La riapertura è stata all’insegna dell’entusiasmo da parte del museo e del suo staff, e della prudenza da parte del pubblico, che evidentemente sta ancora scontando i timori del contagio e prendendo ancora le misure con i limiti imposti dalle restrizioni alla mobilità.
– Come si può ripensare l’idea di accessibilità? Come cambierà il rapporto tra museo e fruitore? Come sono organizzate le “nuove” visite nel suo museo? Come saranno rimodulati gli spazi e il percorso espositivo?
Se vogliamo ripensare all’idea di accessibilità e al rapporto tra museo e visitatore, dobbiamo concentrarci sul concetto di lentezza.
Le recenti disposizioni sul distanziamento sociale possono contribuire, in chiave positiva, al rallentamento dei ritmi di fruizione degli spazi del museo e alla ridefinizione dell’esperienza su una scala individuale e più intima.
Nello specifico, essendo il MACTE un museo piccolo e di recente apertura, non si è reso necessario nessun intervento di natura strutturale per favorire l’applicazione delle nuove disposizioni. Restano ovviamente ferme le regole che vietano gli assembramenti e che garantiscono la distanza tra le persone, la cui corretta gestione è affidata allo staff del museo, che è stato opportunamente formato.
– Meno numeri, più valore. Meno quantità, più qualità. Radicalizzazione sul territorio e rapporto con la comunità di cui fanno parte. Come sarà il nuovo museo d’arte (sia in senso lato che in senso stretto della sua istituzione)?
Come già anticipato, vorrei che il museo fosse un luogo in cui celebrare lentezza e silenzio. Meno numeri e più qualità potrebbero contribuire a riportare il museo a una dimensione quasi sacra, quale luogo di trascendenza.
– L’utilizzo della comunicazione digitale e della condivisione di progetti online è stato cruciale, ma è parso altresì evidente che la fruizione fisica delle opere, degli ambienti, delle architetture non è in alcun modo sostituibile. Come possono essere integrate al meglio questi due livelli in modo che le specificità del digitale siano sfruttate come una ulteriore proposta museale?
La fruizione virtuale del museo è per certi versi antitetica alla stessa idea di museo, e se presa alla lettera porta a una sostanziale contraddizione in termini. Indubbiamente la comunicazione digitale nei mesi passati ha svolto un ruolo fondamentale, ma ora, con la riapertura, il valore che ha generato deve essere capitalizzato e correttamente incanalato. Ogni attività virtuale assume efficacia laddove contribuisca a stimolare la conoscenza e a mobilitare fisicamente le persone verso l’unica vera forma di rapporto con l’arte: quella fisica, appunto.

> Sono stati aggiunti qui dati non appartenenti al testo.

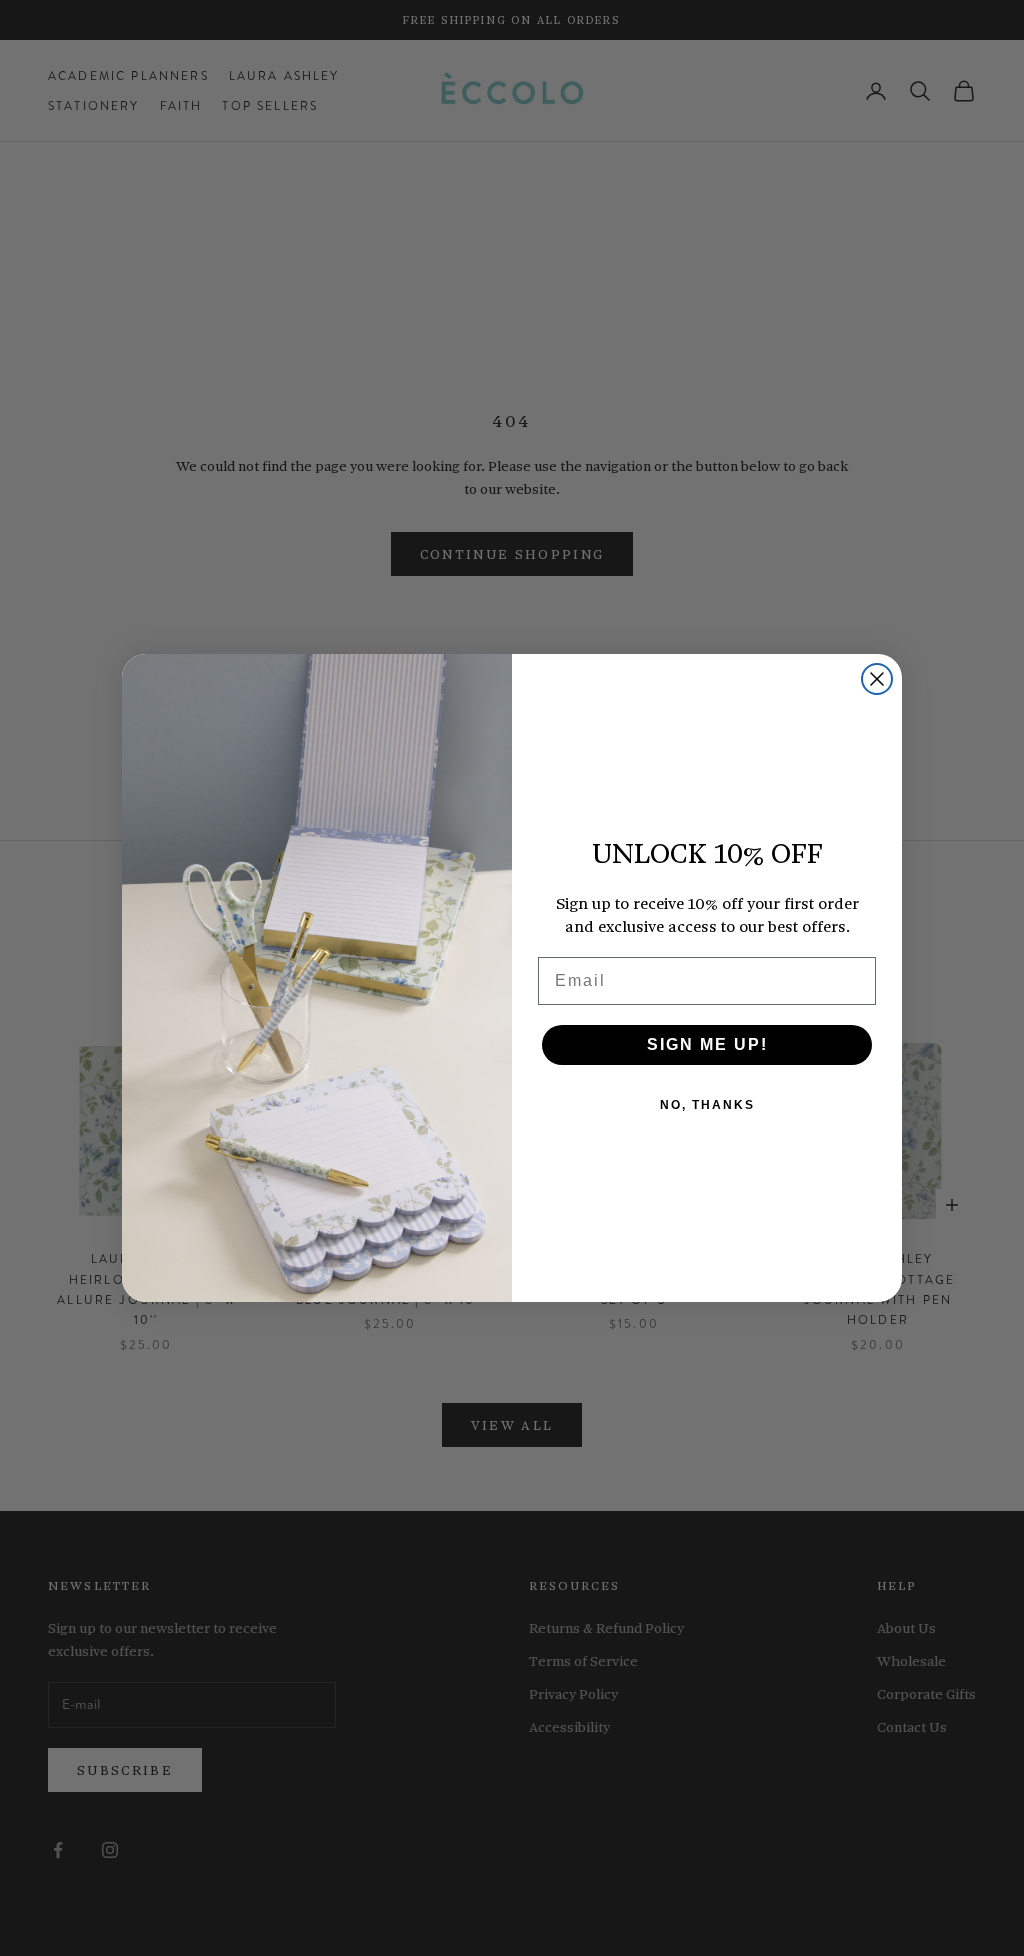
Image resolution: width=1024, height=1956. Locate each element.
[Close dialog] (877, 679)
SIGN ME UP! (707, 1044)
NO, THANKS (707, 1105)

–Il governo sembra essersi un po’ dimenticato delle istituzioni e dei professionisti del mondo dell’arte nonché degli artisti. L’attenzione è sempre parsa più rivolta al mondo dello spettacolo. Lei ritiene che si sia fatto abbastanza per aiutare anche il complesso e variegato panorama museale e i relativi lavoratori? Dal suo punto di vista, di cosa ci sarebbe bisogno?
Ritengo che le misure sinora adottate dal Governo siano state ispirate dalla prioritaria necessità di tutelare i livelli occupazionali e che gli ammortizzatori sociali messi in campo abbiano l’obiettivo di realizzare efficacemente questo primo obiettivo. È sbagliato comunque criticare tali misure in quanto carenti dei necessari stimoli al settore, perchè ritengo che questi ultimi non debbano ritrovarsi nei provvedimenti d’urgenza – che evidentemente hanno obiettivi transitori – quanto in organiche, strutturali e ragionate riforme di settore che stimolino la domanda di cultura, e tutte le attività correlate e annesse, anche, ad esempio, attraverso significativi interventi di natura fiscale.
MACTE
Museo di Arte Contemporanea di Termoli
Nanda Vigo Light Project 2020, fino al 13 settembre 2020
Via Giappone — 86039 Termoli (CB)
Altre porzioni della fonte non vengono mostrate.